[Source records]
——————————

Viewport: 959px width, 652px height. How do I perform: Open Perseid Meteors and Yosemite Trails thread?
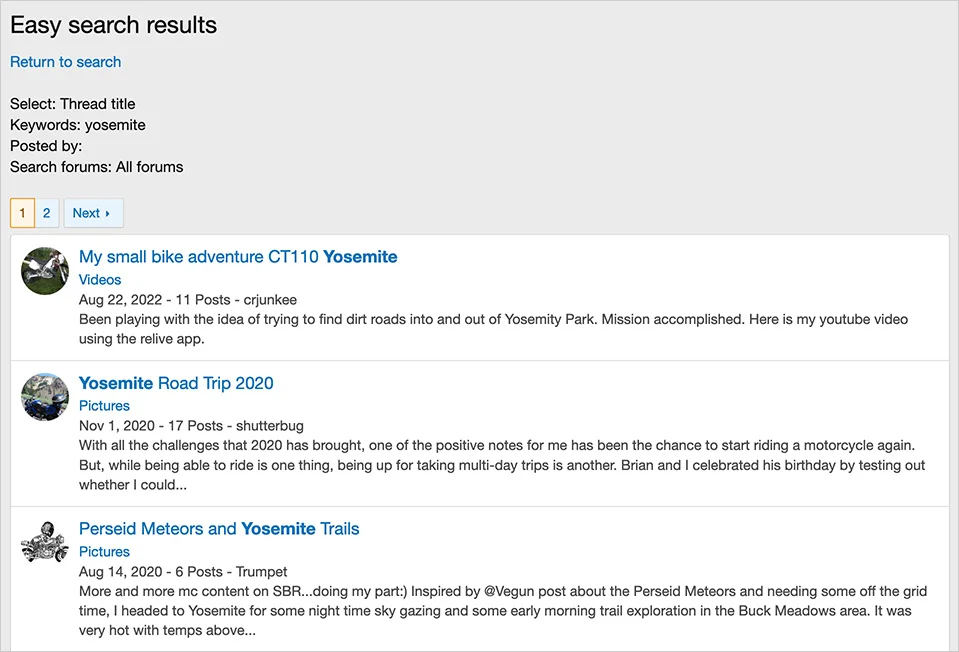point(219,529)
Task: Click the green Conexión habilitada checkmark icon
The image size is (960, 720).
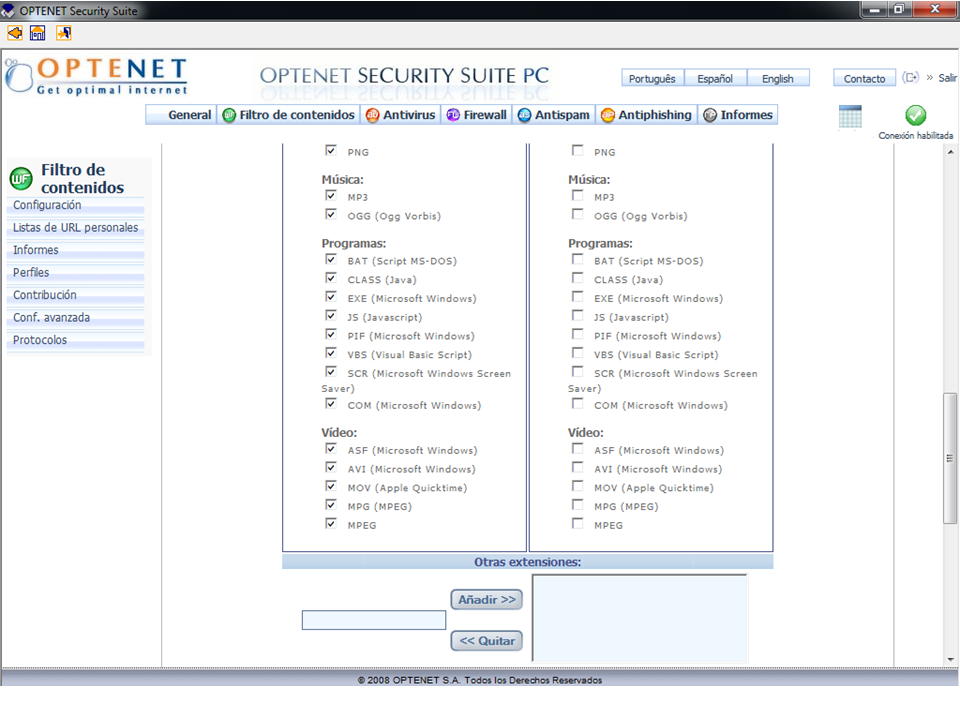Action: point(915,116)
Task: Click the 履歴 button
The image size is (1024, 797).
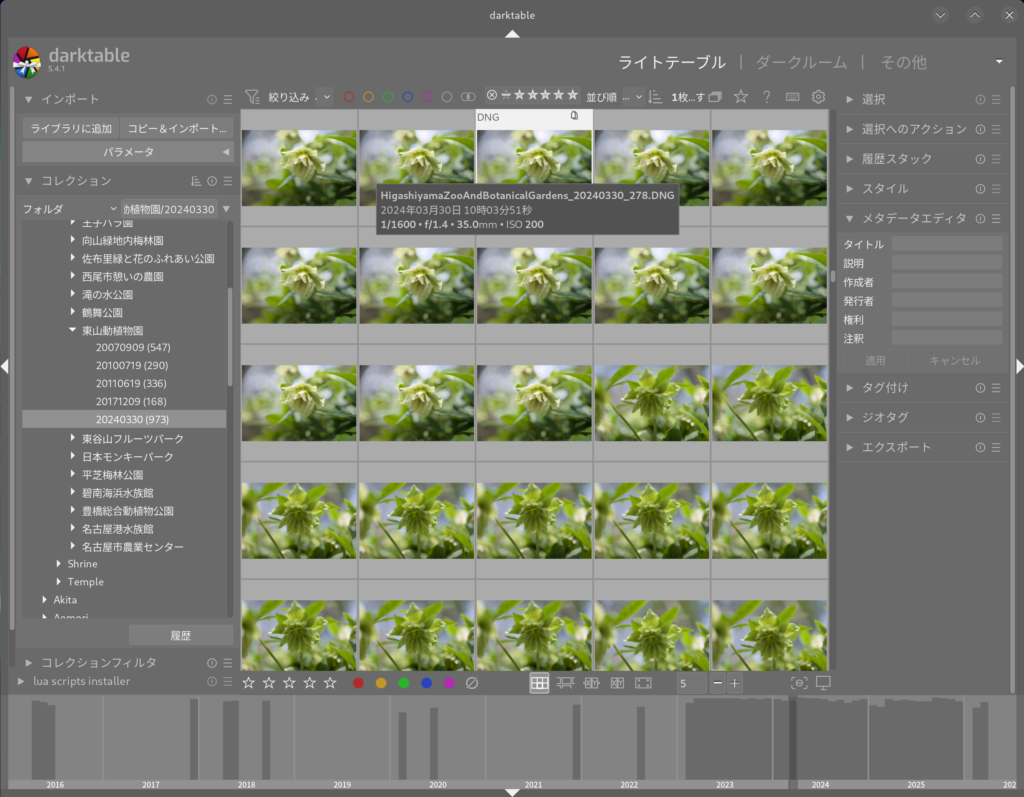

——————————

* Exercise *
All the records need to be set down word for word, with the images left out.

* Completed task *
Viewport: 959px width, 652px height. How do I perform: Open Perseid Meteors and Yosemite Trails thread?
point(219,529)
Task: Click the green Conexión habilitada checkmark icon
The image size is (960, 720).
Action: point(915,116)
Task: Click the 履歴 button
The image size is (1024, 797).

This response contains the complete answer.